Hi iam trying to get this laptop to power up its a Fujitsu Siemens Amilo la 1703 when i turn it on nothing happens except the hdd light flashes when i press the power on button just one flash each time i press the button 

Ive tried two other power supply ,so it’s not the power cord the battery is working
i have taken out the hdd and tried it on a docking station it just makes a bleeping noise so i put in a new hdd but still nothing has any one got any ideas 

Thanks

Bob


----------



## night_shift (Sep 8, 2009)

Hi Goodwinteam

Try this first -

Please remove any media from media slots including USB, CD/DVD drive and flash drives etc. Disconnect all items connected to USB (including any USB wireless devices), hdmi, firewire ports etc.

• Remove the battery and AC cord. 

• Remove the bottom access cover/covers of your laptop. 

• Remove and reseat your RAM modules.

• Replace your covers.

• Hold down your power button for 1 minute (Battery and AC still disconnected).

• Replace your AC power (not battery) and turn the computer on.

This is called a hard reset. If it works COOL, then replace your battery. Problem resolved. If not then give this a try -

*Black Screen Issues and Troubleshooting *


----------



## Goodwinteam (Dec 8, 2008)

Thanks have tried it still not powering on all i get is a single flash on the hdd light when i press the power button


----------



## night_shift (Sep 8, 2009)

OK, how much of the *Black Screen Issues and Troubleshooting* procedure did you try?

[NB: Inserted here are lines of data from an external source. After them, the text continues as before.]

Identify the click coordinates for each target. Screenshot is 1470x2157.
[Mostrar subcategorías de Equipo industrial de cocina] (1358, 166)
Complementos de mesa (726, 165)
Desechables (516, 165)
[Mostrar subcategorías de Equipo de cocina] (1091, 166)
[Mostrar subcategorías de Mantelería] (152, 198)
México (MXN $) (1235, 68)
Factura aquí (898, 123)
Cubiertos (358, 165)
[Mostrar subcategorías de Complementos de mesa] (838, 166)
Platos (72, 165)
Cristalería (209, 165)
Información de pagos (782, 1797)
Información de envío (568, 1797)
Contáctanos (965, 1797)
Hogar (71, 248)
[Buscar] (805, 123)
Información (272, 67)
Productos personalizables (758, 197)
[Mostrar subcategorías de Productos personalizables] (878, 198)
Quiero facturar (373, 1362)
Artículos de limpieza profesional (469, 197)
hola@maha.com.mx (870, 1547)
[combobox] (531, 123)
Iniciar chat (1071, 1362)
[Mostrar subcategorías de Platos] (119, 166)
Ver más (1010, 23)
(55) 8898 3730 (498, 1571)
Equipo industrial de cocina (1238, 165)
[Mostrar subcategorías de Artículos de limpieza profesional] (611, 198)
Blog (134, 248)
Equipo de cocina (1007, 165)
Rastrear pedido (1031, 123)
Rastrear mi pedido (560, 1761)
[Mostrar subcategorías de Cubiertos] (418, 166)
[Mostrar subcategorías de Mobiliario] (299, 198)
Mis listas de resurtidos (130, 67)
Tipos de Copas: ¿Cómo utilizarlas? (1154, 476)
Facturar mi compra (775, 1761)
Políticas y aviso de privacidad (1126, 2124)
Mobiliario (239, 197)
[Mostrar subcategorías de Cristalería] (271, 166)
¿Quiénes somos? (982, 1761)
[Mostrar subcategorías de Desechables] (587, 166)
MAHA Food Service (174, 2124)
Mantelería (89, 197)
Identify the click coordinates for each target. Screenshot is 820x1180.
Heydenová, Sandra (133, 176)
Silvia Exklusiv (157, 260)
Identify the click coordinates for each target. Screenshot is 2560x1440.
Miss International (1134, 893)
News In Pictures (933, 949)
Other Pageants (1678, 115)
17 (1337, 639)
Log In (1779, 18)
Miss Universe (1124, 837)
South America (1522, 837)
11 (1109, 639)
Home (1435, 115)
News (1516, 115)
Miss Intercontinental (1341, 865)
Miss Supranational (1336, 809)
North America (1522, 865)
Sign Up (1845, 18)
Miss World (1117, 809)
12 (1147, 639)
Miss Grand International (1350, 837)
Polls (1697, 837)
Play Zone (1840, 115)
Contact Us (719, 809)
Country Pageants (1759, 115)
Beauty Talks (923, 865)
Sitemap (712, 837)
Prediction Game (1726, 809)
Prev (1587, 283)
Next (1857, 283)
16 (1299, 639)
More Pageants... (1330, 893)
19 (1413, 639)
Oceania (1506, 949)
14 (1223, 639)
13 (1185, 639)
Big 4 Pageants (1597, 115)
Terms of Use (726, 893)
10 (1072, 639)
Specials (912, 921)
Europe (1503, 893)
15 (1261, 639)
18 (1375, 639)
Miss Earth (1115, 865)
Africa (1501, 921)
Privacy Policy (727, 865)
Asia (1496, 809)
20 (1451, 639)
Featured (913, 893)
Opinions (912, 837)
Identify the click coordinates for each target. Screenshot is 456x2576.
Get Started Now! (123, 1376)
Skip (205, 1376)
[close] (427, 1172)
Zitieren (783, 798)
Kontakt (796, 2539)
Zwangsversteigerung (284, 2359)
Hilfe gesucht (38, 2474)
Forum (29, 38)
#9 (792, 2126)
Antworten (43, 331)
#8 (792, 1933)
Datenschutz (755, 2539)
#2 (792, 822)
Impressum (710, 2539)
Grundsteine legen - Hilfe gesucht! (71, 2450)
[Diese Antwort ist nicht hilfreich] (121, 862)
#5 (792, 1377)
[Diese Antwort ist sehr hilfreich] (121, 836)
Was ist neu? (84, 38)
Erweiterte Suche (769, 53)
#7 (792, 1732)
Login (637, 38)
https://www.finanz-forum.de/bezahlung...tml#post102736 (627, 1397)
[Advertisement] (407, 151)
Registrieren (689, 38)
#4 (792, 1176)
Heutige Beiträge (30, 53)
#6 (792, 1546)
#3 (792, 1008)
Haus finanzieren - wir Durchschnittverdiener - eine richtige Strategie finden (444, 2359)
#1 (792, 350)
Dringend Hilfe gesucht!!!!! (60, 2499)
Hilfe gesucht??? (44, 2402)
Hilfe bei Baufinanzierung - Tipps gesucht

What happens when you take the battery and HDD out and try a start.


----------



## Goodwinteam (Dec 8, 2008)

Hi Night shift ive followed all the steps still won’t power up all i get is a single flash of the hdd each time i press the power button 
i have removed ram /hdd/ battery etc . Have even removed CPU and reset it and the cmos as well 
i think the problem is a controller or the motherboard 

When i removed the battery and hdd it was just the same 

Thanks


----------



## night_shift (Sep 8, 2009)

How old is this laptop? How far would you go to repairing it?

Looks like the motherboard, my experience with laptops shows this type of fault is 90% dry solder joints on the board and not component failure.

Two repair options here -

1. Take it to a professional mobo reballer/repairer or buy a new motherboard. These two options can be expensive, depends how much you think its worth investing in this laptop.

2. There is a quick fix, no long term guarantee method which is highly successful, but should be treated as a last ditch option. I have tried variations of this method with success. See below and make up your mind.

What you want to do is follow the motherboard preperation as in #1. and carry out the process as in #2. Thes are not your motherboards but the process is the same. You basically want to remove as much of the plastic and anything removable from the motherboard as possible, especially the bios cmos battery.

1. *Preparation*

2. *Reflow*

You need to make that decission.


----------



## Goodwinteam (Dec 8, 2008)

Thanks for that i think i will need to speak to the owner then i will try it nothing to lose as you said thanks for the help with this


----------



## night_shift (Sep 8, 2009)

Ok, good luck and post back.

Steve :smile:


----------